* Text:
+===+

The North Stockyard Project is currently offering up fairly good IP rates.  The current averages for the five wells total 9,016 barrels of crude per day.  The company has teamed up with Halliburton (HAL) to improve production flow on all Sampson Oil and Gas Limited wells.  The arrangement seemed to have paid off already with improvements in production making a difference on the balance sheet.

Once the first and second tranche are finalized the company is planning on adding 50,000 additional acres in a third tranche in the Fort Peck area.  Their planned acquisition of 20,000 net acres is consistent with several companies who have signaled that there are significant profits to be made from the middle of the Bakken pay zone in the coming years.


http://www.buypennystocks.com/penny-stocks-blog/keep-an-eye-on-samson-oil-and-gas-limited-nyse-ssn


----------



## Assasin (20 December 2011)

Not sure about that. With 1.73 bill worth of dilution , there must be better options in this market.


----------



## yarrabah (27 December 2011)

Assasin said:


> Not sure about that. With 1.73 bill worth of dilution , there must be better options in this market.




Well actually if you take into account their options (which are in the money) its closer to 2B. Better options....? Well we will see. Should open around .097/98 tomorrow. Thats up from .083 or 16% or 18% since your flippant review. Not bad in 5 trading days.


----------



## yarrabah (28 December 2011)

yarrabah said:


> Well actually if you take into account their options (which are in the money) its closer to 2B. Better options....? Well we will see. Should open around .097/98 tomorrow. Thats up from .083 or 16% or 18% since your flippant review. Not bad in 5 trading days.




Correction to my last post. Due to overnight action on the AMEX, SSN should open and close around 10.5 or 11. So a gain of 26.5% or 32.5%. In this market, I will take that.


----------



## Donga (6 January 2012)

Assasin said:


> Not sure about that. With 1.73 bill worth of dilution , there must be better options in this market.




Help me understand why people allow the number of shares out there effect their valuation of a stock. Let's say they do a 1:10 restructure, would that make you feel better? If so, why? It really is about market cap not shares in circulation. Either the stock has the capacity to increase market cap by x% and hence individual stock by the same amount or it doesn't, so then move on.

If you are going to ignore the Aussie achiever in the US O&G game on the basis of the number of shares out there, suggest you take a look at their projects, partners, management and track record, then think about it all again.


----------



## Donga (6 January 2012)

This snippet from another blog today, courtesy of Sharks provides insight into the communication style of SSN CEO as well as leads for more research to understand why SSN is considered a strong play for 2012 by a number of analysts here and in the US...

"I can share is that I wrote off to TB yesterday because I had a couple of questions – and he replied quite promptly – so wanted to share a summary of the questions and answers. I cannot cut and paste the emails, but I have written permission from TB to summarise the exchange in my own words, so this is my opinion of the exchange. I also ran this past HC admin to obtain guidance on posting this so that I would minimise the chance that I am infringing any rules in doing so.

+===+

* Material supplied:
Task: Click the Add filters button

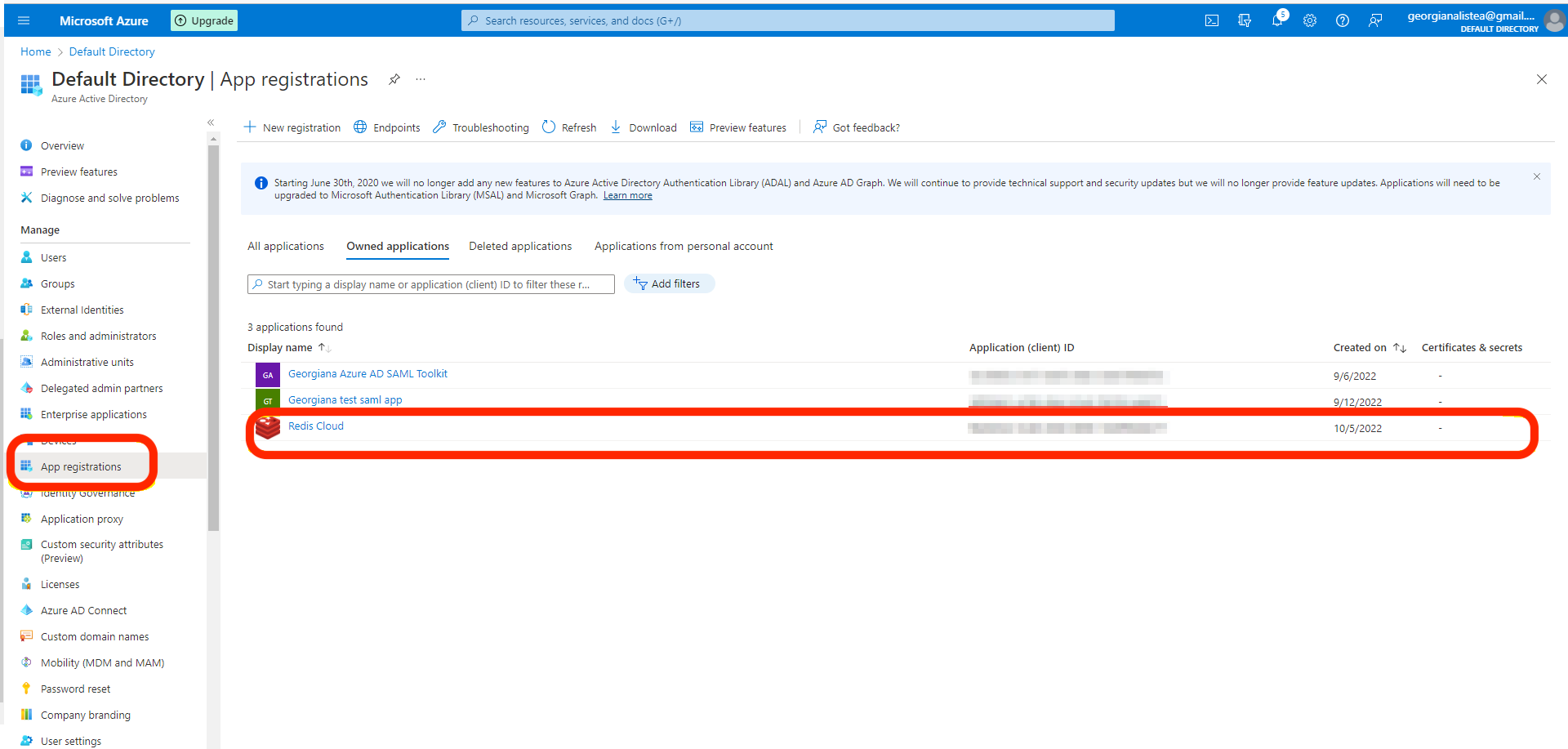Action: click(x=668, y=284)
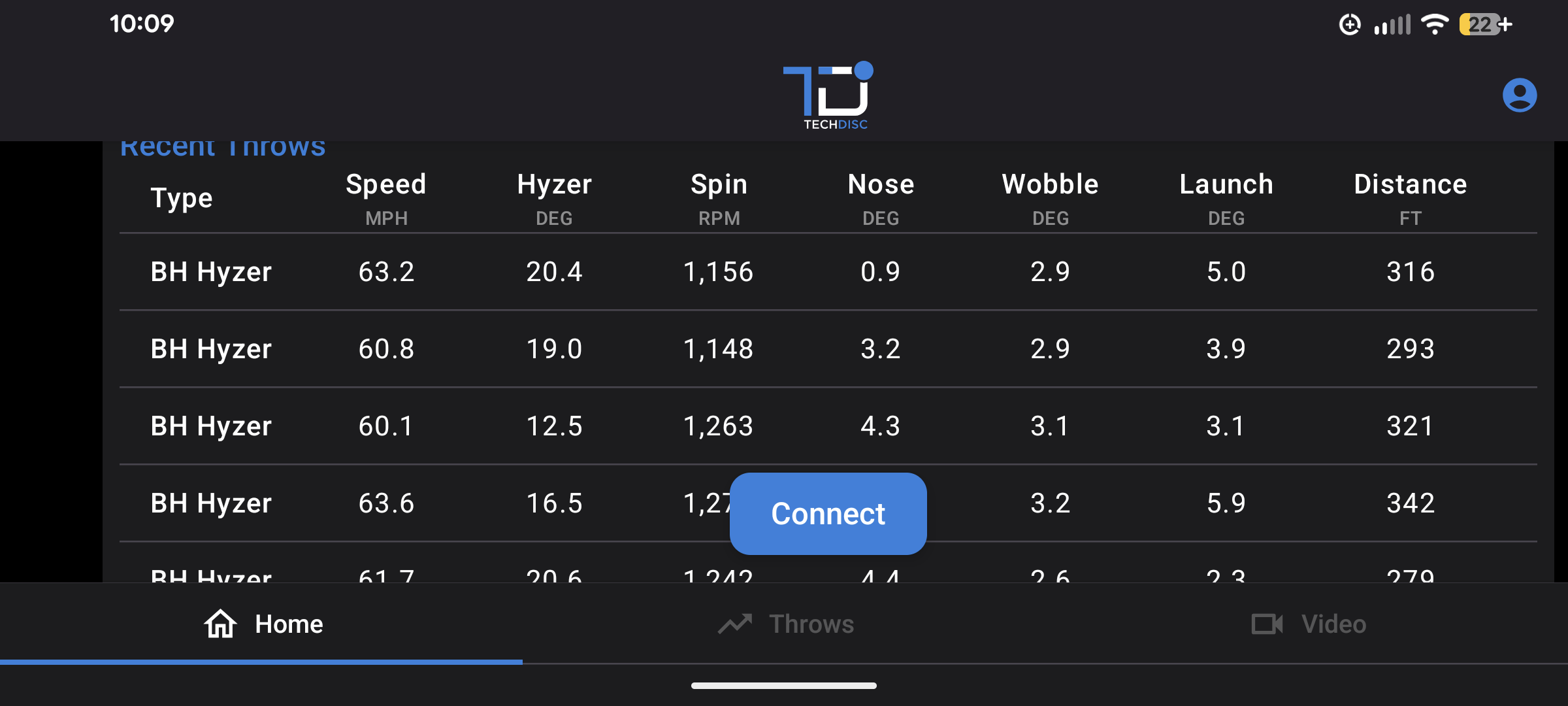Select the throw row with 60.8 speed
Image resolution: width=1568 pixels, height=706 pixels.
pyautogui.click(x=827, y=348)
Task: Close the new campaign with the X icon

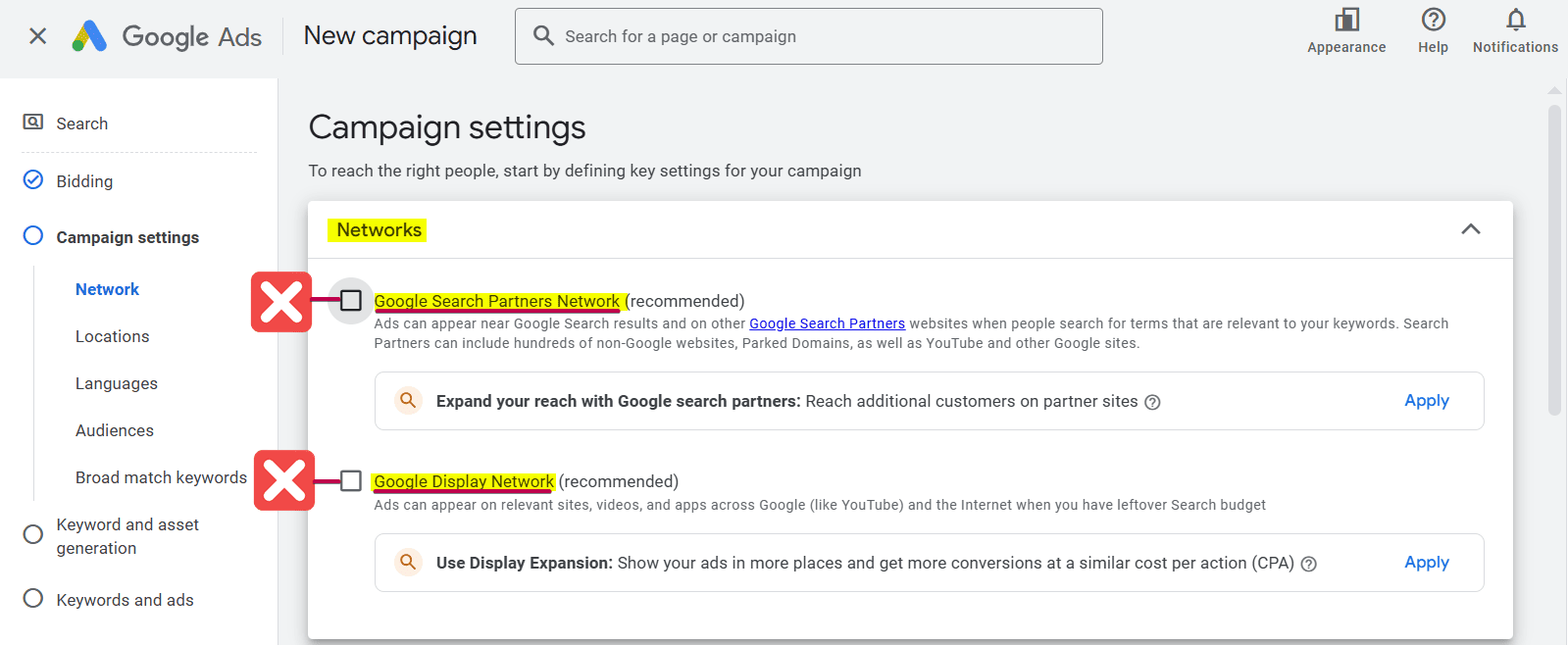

+===+

* Task statement:
Please translate this sentence from the oil stock thread above into Spanish: "The company has teamed up with Halliburton (HAL) to improve production flow on all Sampson Oil and Gas Limited wells."

* The output:
La empresa se ha asociado con Halliburton (HAL) para mejorar el flujo de producción en todos los pozos de Sampson Oil and Gas Limited.